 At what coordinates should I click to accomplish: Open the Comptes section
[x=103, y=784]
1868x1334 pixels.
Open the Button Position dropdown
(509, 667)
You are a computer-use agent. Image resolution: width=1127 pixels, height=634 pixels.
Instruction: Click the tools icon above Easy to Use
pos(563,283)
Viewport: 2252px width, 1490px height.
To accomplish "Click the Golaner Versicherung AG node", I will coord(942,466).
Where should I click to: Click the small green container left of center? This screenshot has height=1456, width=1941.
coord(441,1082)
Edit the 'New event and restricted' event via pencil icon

## [Problem description]
Reproduce the entire listing. Keep every word as it is.

## [Your response]
 At what coordinates should I click to accomplish: Open the Comptes section
[x=103, y=784]
1868x1334 pixels.
Open the Button Position dropdown
(509, 667)
You are a computer-use agent. Image resolution: width=1127 pixels, height=634 pixels.
Instruction: Click the tools icon above Easy to Use
pos(563,283)
Viewport: 2252px width, 1490px height.
To accomplish "Click the Golaner Versicherung AG node", I will coord(942,466).
Where should I click to: Click the small green container left of center? This screenshot has height=1456, width=1941.
coord(441,1082)
Edit the 'New event and restricted' event via pencil icon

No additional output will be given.